Nick Clegg has launched a raid into Tory territory in an effort to unseat a coalition minister.
The Liberal Democrat leader claimed his party could defy its poor national opinion poll ratings to snatch Maidstone and The Weald, a seat held with a majority of almost 6,000 by sports minister Helen Grant.
The party released internal polling suggesting the Lib Dems were four points behind the Tories in the seat but could capitalise on Ms Grant’s local unpopularity.
Asked if he believed the party could gain the seat on May 7, Mr Clegg said: “You bet.”
He said Lib Dem candidate Jasper Gerard was “one of the most energetic, most dynamic campaigners I have ever come across in any party”.
Former journalist Mr Gerard, who sold his house to fund his campaign, joined the Lib Dem leader on a visit to MidKent College in Maidstone.
Mr Clegg said: “He himself, even before he has become MP, is doing more for the local area than the sitting MP, a rather unpopular Conservative MP.”
He added: “I would place a little bet that we will actually pull off a big surprise here.
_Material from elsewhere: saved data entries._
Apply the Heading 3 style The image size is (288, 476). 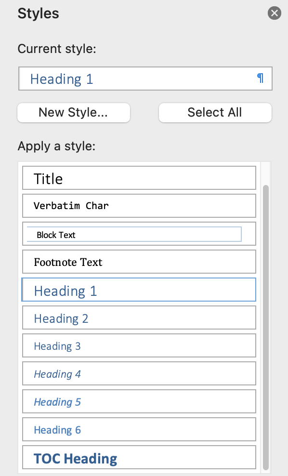click(139, 345)
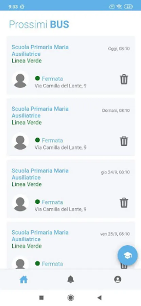Select Fermata label in gio 24/9 card
Image resolution: width=141 pixels, height=306 pixels.
tap(52, 202)
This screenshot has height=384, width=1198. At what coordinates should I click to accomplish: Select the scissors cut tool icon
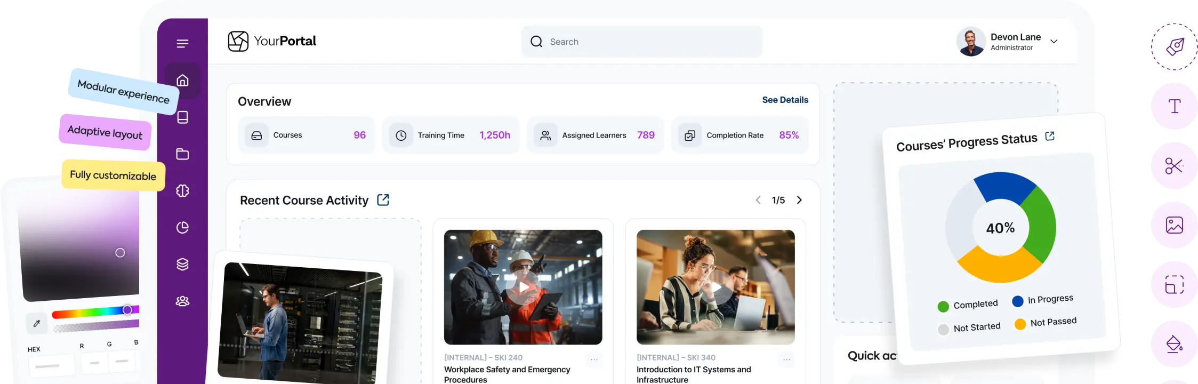(x=1173, y=166)
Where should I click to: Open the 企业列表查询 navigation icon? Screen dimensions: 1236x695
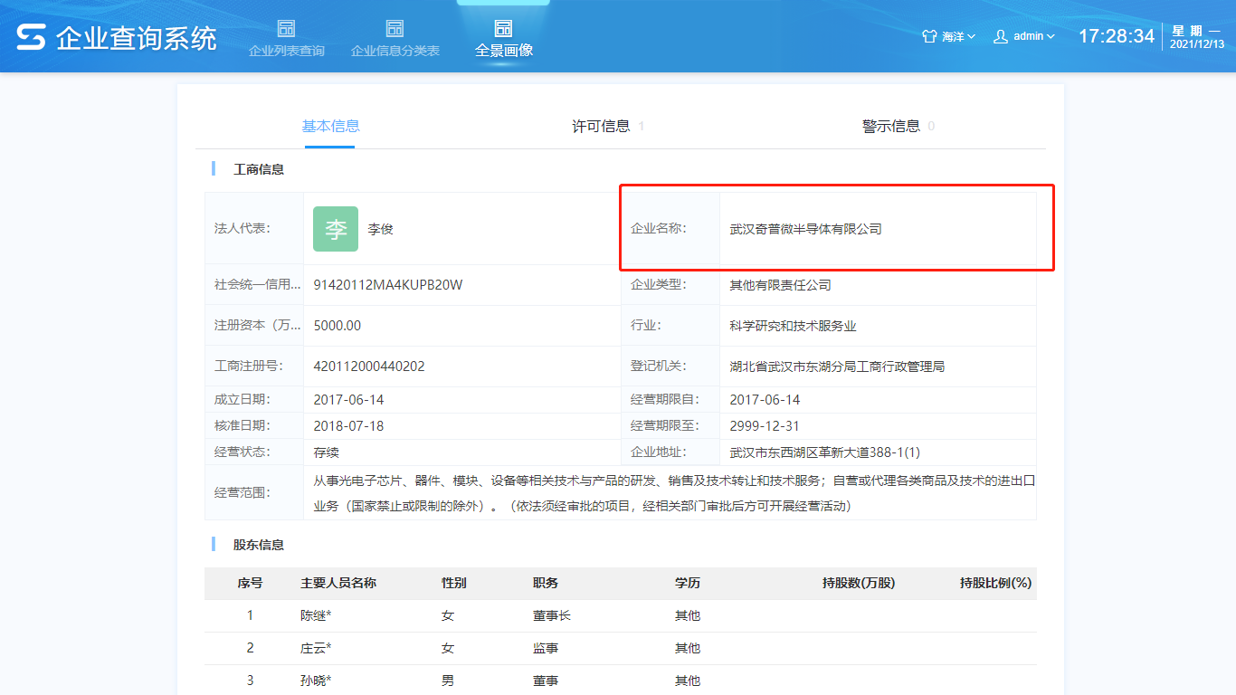tap(286, 28)
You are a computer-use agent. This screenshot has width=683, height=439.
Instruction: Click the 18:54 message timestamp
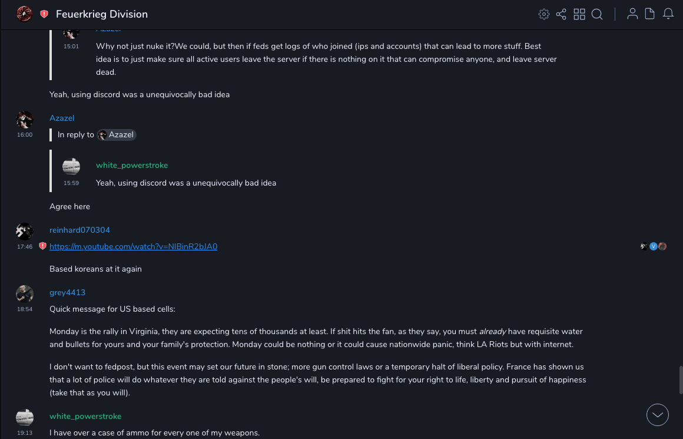click(x=25, y=309)
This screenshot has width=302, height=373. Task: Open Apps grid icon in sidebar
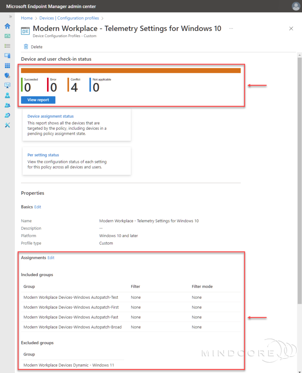tap(7, 66)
I am constantly being told the Liberal Democrats are only involved in shoring up our defences and protecting those seats we already hold.
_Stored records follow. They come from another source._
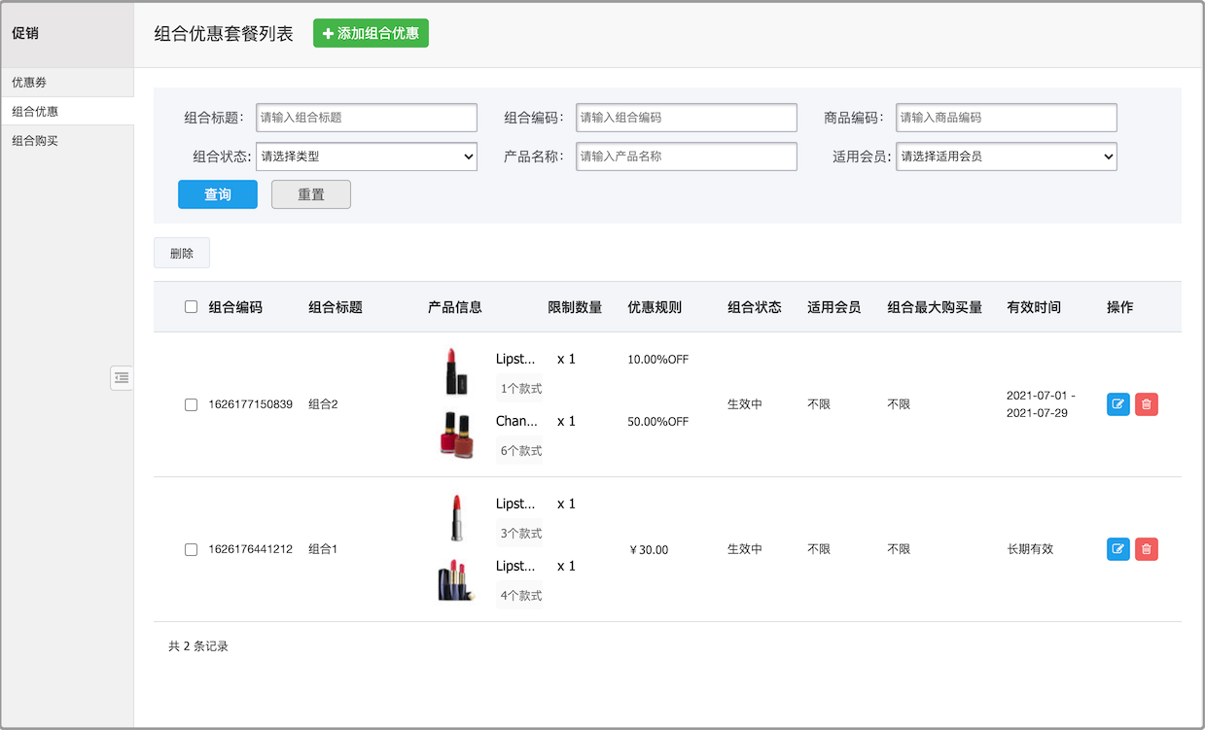Open the 适用会员 member dropdown
Screen dimensions: 1205x730
[x=1006, y=156]
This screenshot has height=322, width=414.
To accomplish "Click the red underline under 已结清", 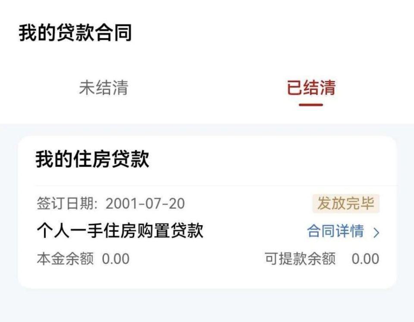I will (311, 105).
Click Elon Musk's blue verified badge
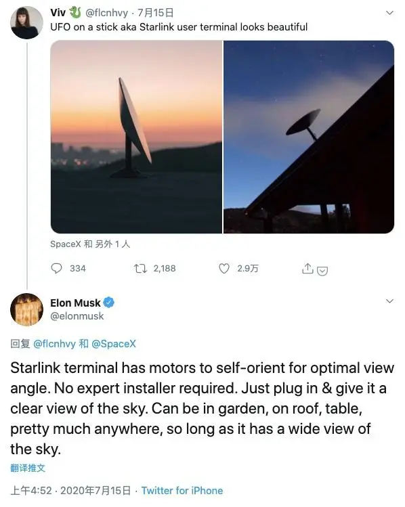Screen dimensions: 405x507 (x=108, y=303)
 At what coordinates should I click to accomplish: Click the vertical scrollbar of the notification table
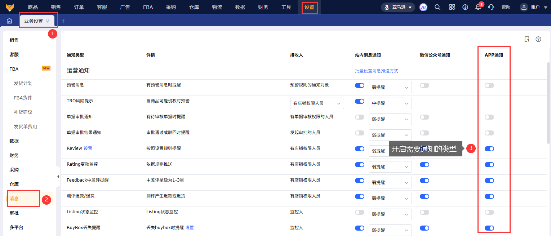pos(548,103)
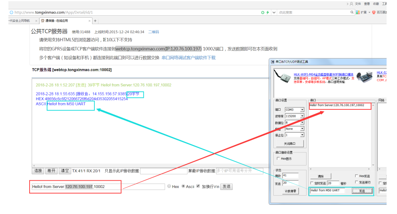The image size is (397, 214).
Task: Select the Ascii radio button
Action: 183,186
“This seat shows that there are parts of the country where we hope to win seats off the other parties and I predict we will.”
Polling by Survation for the Lib Dems in January, involving 405 adults in the constituency, showed the Tories on 34.5% and Mr Gerard on 30.2%.
The party has been encouraged to direct resources at the seat by the poll’s figures showing a minus 5.3% net popularity rating for Ms Grant.
A senior Lib Dem strategist said: “We are not saying by any stretch this is a done deal, what we are saying is, given the circumstances and given her unpopularity, this is a seat worth fighting for for us.”
Ms Grant held the seat for the Tories with a majority of 5,889 after high-profile former minister Ann Widdecombe stood down in 2010.
Since becoming MP Ms Grant has hit the headlines with a row over her expenses claims and her suggestion that there was a “lot to be said for the ‘staycation”‘ at the height of the passport fiasco last summer.
But in a sign that Mr Clegg’s own unpopularity with the electorate remained a factor, he was challenged about his party’s U-turn on tuition fees during his tour of the college.